I recently found myself in the position where I needed to do some detailed analysis of how long things were taking in a distributed software system. This is a solved problem from the community’s point of view with tools like Prometheus.

This blog post assumes you are familiar with the different types of metric Prometheus has to offer and are aware of the fact that real-time, dynamic values can be measured using histograms or summaries.

Having read about the difference between histograms and summaries, I found myself thinking, “run that past me again?”. In other words, I still had no idea what the difference was and was very much in the dark when it came to making an enlightened choice about how to instrument my application and start querying the results.

This post is a summary (excuse the pun) of what I subsequently learnt about histograms and how they can be used. If you’re already a Prometheus black-belt, read no further. If you still don’t know what I’m talking about, read on!

What is a histogram anyway?

▶ **Provided material**:
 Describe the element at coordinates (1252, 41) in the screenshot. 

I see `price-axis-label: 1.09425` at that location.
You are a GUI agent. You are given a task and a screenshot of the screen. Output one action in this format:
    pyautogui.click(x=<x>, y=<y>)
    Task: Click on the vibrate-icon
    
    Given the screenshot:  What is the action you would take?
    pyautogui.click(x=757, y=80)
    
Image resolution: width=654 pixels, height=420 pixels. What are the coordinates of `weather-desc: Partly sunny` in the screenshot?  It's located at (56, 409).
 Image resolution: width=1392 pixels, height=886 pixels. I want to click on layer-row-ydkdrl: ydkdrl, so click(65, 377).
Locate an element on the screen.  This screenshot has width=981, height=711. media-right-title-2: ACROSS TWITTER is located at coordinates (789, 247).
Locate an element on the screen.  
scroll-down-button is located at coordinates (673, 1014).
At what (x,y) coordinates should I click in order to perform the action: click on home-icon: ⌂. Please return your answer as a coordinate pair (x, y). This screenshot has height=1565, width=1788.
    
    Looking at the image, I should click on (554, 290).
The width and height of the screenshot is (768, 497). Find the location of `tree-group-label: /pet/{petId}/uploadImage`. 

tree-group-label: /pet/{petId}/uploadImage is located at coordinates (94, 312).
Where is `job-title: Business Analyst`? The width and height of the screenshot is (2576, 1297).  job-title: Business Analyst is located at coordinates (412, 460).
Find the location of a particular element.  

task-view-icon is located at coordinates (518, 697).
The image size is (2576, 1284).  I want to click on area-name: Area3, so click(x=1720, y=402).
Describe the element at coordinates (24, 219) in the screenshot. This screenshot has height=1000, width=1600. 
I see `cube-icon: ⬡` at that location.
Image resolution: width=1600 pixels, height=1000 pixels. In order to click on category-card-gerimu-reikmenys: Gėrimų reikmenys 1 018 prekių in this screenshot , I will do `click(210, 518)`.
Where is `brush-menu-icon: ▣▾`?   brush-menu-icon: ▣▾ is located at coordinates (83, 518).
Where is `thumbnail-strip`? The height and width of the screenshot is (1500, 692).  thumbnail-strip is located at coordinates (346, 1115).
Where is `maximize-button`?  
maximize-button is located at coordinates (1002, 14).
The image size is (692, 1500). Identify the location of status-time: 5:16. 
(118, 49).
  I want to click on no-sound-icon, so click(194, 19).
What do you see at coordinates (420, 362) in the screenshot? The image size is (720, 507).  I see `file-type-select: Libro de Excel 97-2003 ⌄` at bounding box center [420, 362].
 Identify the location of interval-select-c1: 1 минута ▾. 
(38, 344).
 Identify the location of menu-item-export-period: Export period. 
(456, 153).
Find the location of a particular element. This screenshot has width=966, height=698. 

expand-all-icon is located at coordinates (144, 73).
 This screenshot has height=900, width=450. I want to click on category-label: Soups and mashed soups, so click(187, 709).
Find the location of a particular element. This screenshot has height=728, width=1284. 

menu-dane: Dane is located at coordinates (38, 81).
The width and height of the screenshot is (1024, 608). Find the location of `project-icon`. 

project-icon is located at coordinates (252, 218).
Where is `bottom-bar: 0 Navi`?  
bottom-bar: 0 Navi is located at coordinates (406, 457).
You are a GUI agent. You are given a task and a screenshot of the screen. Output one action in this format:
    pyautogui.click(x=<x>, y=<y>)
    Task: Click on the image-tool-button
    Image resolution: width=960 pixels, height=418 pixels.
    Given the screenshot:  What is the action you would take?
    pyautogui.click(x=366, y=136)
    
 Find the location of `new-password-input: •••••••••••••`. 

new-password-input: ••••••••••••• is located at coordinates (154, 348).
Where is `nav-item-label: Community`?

▶ **Problems to work on**:
[1] In the Prometheus blog excerpt, which two metric types does it say can measure real-time, dynamic values?
[2] Rewrite the passage of the Prometheus blog excerpt starting at "I recently found" and ending at "histograms or summaries.", with "distributed software system" changed to "large data pipeline".

▶ **Task-by-task solutions**:
[1] Histograms and summaries.

[2]
I recently found myself in the position where I needed to do some detailed analysis of how long things were taking in a large data pipeline. This is a solved problem from the community’s point of view with tools like Prometheus.

This blog post assumes you are familiar with the different types of metric Prometheus has to offer and are aware of the fact that real-time, dynamic values can be measured using histograms or summaries.